◆ Short problem ◆
Copy every line of the records below without any changes.

◆ Data for this task ◆
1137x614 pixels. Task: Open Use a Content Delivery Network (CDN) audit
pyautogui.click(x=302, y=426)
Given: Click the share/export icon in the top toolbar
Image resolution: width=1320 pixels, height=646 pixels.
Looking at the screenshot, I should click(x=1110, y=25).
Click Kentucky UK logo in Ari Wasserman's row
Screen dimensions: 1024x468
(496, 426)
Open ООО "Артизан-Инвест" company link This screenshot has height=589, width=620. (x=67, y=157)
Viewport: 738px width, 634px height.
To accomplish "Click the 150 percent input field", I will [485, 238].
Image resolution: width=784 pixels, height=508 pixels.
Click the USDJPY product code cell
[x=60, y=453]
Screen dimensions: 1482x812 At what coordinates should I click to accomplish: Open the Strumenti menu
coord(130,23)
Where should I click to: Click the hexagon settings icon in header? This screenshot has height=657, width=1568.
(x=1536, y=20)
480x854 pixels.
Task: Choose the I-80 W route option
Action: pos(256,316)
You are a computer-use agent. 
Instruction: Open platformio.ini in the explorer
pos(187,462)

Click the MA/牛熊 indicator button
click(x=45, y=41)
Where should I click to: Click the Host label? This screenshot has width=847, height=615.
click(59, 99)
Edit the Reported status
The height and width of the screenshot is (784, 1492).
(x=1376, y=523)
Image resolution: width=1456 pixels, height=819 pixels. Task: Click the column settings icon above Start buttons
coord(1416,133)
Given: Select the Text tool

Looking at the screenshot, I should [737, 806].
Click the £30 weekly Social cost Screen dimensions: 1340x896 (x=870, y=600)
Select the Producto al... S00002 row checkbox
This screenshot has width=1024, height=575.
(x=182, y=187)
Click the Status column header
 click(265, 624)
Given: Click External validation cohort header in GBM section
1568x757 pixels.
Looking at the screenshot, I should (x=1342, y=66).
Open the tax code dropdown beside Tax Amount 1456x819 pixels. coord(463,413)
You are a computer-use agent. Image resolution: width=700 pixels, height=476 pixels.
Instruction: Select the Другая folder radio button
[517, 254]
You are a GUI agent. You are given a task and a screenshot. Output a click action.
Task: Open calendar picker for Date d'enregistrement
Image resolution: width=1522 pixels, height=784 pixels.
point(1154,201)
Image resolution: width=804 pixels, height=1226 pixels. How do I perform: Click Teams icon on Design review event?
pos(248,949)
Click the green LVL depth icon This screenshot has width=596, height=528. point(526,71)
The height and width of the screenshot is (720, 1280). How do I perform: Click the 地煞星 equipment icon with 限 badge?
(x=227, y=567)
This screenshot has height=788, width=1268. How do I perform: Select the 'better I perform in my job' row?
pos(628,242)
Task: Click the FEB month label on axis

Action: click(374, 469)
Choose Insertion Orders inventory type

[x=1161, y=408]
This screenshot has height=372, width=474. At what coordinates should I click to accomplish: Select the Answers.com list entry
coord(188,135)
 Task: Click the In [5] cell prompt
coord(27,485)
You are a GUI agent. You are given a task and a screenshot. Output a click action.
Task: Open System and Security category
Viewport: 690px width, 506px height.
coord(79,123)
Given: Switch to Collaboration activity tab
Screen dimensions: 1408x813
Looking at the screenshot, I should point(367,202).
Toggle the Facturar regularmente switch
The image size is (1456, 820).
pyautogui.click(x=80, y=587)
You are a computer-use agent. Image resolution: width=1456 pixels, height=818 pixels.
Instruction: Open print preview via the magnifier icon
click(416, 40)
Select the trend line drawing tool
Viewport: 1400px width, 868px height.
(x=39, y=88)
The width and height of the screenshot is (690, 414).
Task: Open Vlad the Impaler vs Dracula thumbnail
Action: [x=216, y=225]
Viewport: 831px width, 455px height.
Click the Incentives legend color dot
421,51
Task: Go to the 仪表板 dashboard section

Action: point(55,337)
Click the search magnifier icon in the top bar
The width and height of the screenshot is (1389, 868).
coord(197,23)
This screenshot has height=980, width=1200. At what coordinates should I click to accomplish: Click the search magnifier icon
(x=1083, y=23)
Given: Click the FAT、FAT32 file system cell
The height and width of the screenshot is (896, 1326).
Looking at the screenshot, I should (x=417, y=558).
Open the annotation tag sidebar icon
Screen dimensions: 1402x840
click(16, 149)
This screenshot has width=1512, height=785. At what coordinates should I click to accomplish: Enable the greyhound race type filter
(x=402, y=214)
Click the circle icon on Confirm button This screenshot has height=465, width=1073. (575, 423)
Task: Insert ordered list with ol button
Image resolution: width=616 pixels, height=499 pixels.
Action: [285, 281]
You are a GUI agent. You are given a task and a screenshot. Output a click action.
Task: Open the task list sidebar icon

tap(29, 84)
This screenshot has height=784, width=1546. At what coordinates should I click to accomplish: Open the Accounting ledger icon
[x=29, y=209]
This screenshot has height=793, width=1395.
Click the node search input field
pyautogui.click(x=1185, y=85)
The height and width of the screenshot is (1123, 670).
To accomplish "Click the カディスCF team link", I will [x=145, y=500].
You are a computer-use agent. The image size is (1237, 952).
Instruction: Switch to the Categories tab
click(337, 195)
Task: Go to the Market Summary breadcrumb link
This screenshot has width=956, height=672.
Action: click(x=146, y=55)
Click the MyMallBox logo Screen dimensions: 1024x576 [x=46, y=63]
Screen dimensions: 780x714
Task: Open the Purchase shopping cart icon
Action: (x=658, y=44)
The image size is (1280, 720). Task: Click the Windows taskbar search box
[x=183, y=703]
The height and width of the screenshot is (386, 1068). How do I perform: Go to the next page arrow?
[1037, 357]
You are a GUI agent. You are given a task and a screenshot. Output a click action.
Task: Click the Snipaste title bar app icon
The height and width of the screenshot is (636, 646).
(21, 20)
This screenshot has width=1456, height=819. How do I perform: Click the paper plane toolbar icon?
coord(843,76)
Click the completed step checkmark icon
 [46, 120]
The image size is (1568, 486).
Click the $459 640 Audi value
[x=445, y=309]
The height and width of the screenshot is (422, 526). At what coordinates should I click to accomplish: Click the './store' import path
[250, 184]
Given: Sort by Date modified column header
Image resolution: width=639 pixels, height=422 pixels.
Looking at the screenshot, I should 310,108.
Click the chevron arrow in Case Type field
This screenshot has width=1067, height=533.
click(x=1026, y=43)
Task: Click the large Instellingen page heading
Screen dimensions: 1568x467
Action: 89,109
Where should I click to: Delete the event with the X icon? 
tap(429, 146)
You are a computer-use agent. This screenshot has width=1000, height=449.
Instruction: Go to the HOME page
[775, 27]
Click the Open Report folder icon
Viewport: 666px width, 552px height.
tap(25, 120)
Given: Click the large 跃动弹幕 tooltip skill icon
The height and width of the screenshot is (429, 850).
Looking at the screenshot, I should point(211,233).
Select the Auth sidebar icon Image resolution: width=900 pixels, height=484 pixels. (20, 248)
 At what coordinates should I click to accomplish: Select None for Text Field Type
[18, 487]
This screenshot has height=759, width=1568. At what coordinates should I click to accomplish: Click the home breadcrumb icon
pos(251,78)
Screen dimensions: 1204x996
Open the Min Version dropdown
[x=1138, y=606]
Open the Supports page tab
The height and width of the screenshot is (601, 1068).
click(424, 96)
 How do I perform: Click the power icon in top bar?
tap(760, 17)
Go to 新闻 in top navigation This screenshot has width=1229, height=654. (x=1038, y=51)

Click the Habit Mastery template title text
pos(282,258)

◆ Worked answer ◆
1137x614 pixels. Task: Open Use a Content Delivery Network (CDN) audit
pyautogui.click(x=302, y=426)
Given: Click the share/export icon in the top toolbar
Image resolution: width=1320 pixels, height=646 pixels.
Looking at the screenshot, I should click(x=1110, y=25).
Click Kentucky UK logo in Ari Wasserman's row
Screen dimensions: 1024x468
(496, 426)
Open ООО "Артизан-Инвест" company link This screenshot has height=589, width=620. (x=67, y=157)
Viewport: 738px width, 634px height.
To accomplish "Click the 150 percent input field", I will [485, 238].
Image resolution: width=784 pixels, height=508 pixels.
Click the USDJPY product code cell
[x=60, y=453]
Screen dimensions: 1482x812 At what coordinates should I click to accomplish: Open the Strumenti menu
coord(130,23)
Where should I click to: Click the hexagon settings icon in header? This screenshot has height=657, width=1568.
(x=1536, y=20)
480x854 pixels.
Task: Choose the I-80 W route option
Action: pos(256,316)
You are a computer-use agent. 
Instruction: Open platformio.ini in the explorer
pos(187,462)

Click the MA/牛熊 indicator button
click(x=45, y=41)
Where should I click to: Click the Host label? This screenshot has width=847, height=615.
click(59, 99)
Edit the Reported status
The height and width of the screenshot is (784, 1492).
(x=1376, y=523)
Image resolution: width=1456 pixels, height=819 pixels. Task: Click the column settings icon above Start buttons
coord(1416,133)
Given: Select the Text tool

Looking at the screenshot, I should [737, 806].
Click the £30 weekly Social cost Screen dimensions: 1340x896 (x=870, y=600)
Select the Producto al... S00002 row checkbox
This screenshot has width=1024, height=575.
(x=182, y=187)
Click the Status column header
 click(265, 624)
Given: Click External validation cohort header in GBM section
1568x757 pixels.
Looking at the screenshot, I should (x=1342, y=66).
Open the tax code dropdown beside Tax Amount 1456x819 pixels. coord(463,413)
You are a computer-use agent. Image resolution: width=700 pixels, height=476 pixels.
Instruction: Select the Другая folder radio button
[517, 254]
You are a GUI agent. You are given a task and a screenshot. Output a click action.
Task: Open calendar picker for Date d'enregistrement
Image resolution: width=1522 pixels, height=784 pixels.
point(1154,201)
Image resolution: width=804 pixels, height=1226 pixels. How do I perform: Click Teams icon on Design review event?
pos(248,949)
Click the green LVL depth icon This screenshot has width=596, height=528. point(526,71)
The height and width of the screenshot is (720, 1280). How do I perform: Click the 地煞星 equipment icon with 限 badge?
(x=227, y=567)
This screenshot has height=788, width=1268. How do I perform: Select the 'better I perform in my job' row?
pos(628,242)
Task: Click the FEB month label on axis

Action: click(374, 469)
Choose Insertion Orders inventory type

[x=1161, y=408]
This screenshot has height=372, width=474. At what coordinates should I click to accomplish: Select the Answers.com list entry
coord(188,135)
 Task: Click the In [5] cell prompt
coord(27,485)
You are a GUI agent. You are given a task and a screenshot. Output a click action.
Task: Open System and Security category
Viewport: 690px width, 506px height.
coord(79,123)
Given: Switch to Collaboration activity tab
Screen dimensions: 1408x813
Looking at the screenshot, I should point(367,202).
Toggle the Facturar regularmente switch
The image size is (1456, 820).
pyautogui.click(x=80, y=587)
You are a computer-use agent. Image resolution: width=1456 pixels, height=818 pixels.
Instruction: Open print preview via the magnifier icon
click(416, 40)
Select the trend line drawing tool
Viewport: 1400px width, 868px height.
(x=39, y=88)
The width and height of the screenshot is (690, 414).
Task: Open Vlad the Impaler vs Dracula thumbnail
Action: [x=216, y=225]
Viewport: 831px width, 455px height.
Click the Incentives legend color dot
421,51
Task: Go to the 仪表板 dashboard section

Action: point(55,337)
Click the search magnifier icon in the top bar
The width and height of the screenshot is (1389, 868).
coord(197,23)
This screenshot has height=980, width=1200. At what coordinates should I click to accomplish: Click the search magnifier icon
(x=1083, y=23)
Given: Click the FAT、FAT32 file system cell
The height and width of the screenshot is (896, 1326).
Looking at the screenshot, I should (x=417, y=558).
Open the annotation tag sidebar icon
Screen dimensions: 1402x840
click(16, 149)
This screenshot has width=1512, height=785. At what coordinates should I click to accomplish: Enable the greyhound race type filter
(x=402, y=214)
Click the circle icon on Confirm button This screenshot has height=465, width=1073. (575, 423)
Task: Insert ordered list with ol button
Image resolution: width=616 pixels, height=499 pixels.
Action: [285, 281]
You are a GUI agent. You are given a task and a screenshot. Output a click action.
Task: Open the task list sidebar icon

tap(29, 84)
This screenshot has height=784, width=1546. At what coordinates should I click to accomplish: Open the Accounting ledger icon
[x=29, y=209]
This screenshot has height=793, width=1395.
Click the node search input field
pyautogui.click(x=1185, y=85)
The height and width of the screenshot is (1123, 670).
To accomplish "Click the カディスCF team link", I will [x=145, y=500].
You are a computer-use agent. The image size is (1237, 952).
Instruction: Switch to the Categories tab
click(337, 195)
Task: Go to the Market Summary breadcrumb link
This screenshot has width=956, height=672.
Action: click(x=146, y=55)
Click the MyMallBox logo Screen dimensions: 1024x576 [x=46, y=63]
Screen dimensions: 780x714
Task: Open the Purchase shopping cart icon
Action: (x=658, y=44)
The image size is (1280, 720). Task: Click the Windows taskbar search box
[x=183, y=703]
The height and width of the screenshot is (386, 1068). How do I perform: Go to the next page arrow?
[1037, 357]
You are a GUI agent. You are given a task and a screenshot. Output a click action.
Task: Click the Snipaste title bar app icon
The height and width of the screenshot is (636, 646).
(21, 20)
This screenshot has width=1456, height=819. How do I perform: Click the paper plane toolbar icon?
coord(843,76)
Click the completed step checkmark icon
 [46, 120]
The image size is (1568, 486).
Click the $459 640 Audi value
[x=445, y=309]
The height and width of the screenshot is (422, 526). At what coordinates should I click to accomplish: Click the './store' import path
[250, 184]
Given: Sort by Date modified column header
Image resolution: width=639 pixels, height=422 pixels.
Looking at the screenshot, I should 310,108.
Click the chevron arrow in Case Type field
This screenshot has width=1067, height=533.
click(x=1026, y=43)
Task: Click the large Instellingen page heading
Screen dimensions: 1568x467
Action: 89,109
Where should I click to: Delete the event with the X icon? 
tap(429, 146)
You are a computer-use agent. This screenshot has width=1000, height=449.
Instruction: Go to the HOME page
[775, 27]
Click the Open Report folder icon
Viewport: 666px width, 552px height.
tap(25, 120)
Given: Click the large 跃动弹幕 tooltip skill icon
The height and width of the screenshot is (429, 850).
Looking at the screenshot, I should point(211,233).
Select the Auth sidebar icon Image resolution: width=900 pixels, height=484 pixels. (20, 248)
 At what coordinates should I click to accomplish: Select None for Text Field Type
[18, 487]
This screenshot has height=759, width=1568. At what coordinates should I click to accomplish: Click the home breadcrumb icon
pos(251,78)
Screen dimensions: 1204x996
Open the Min Version dropdown
[x=1138, y=606]
Open the Supports page tab
The height and width of the screenshot is (601, 1068).
click(424, 96)
 How do I perform: Click the power icon in top bar?
tap(760, 17)
Go to 新闻 in top navigation This screenshot has width=1229, height=654. (x=1038, y=51)

Click the Habit Mastery template title text
pos(282,258)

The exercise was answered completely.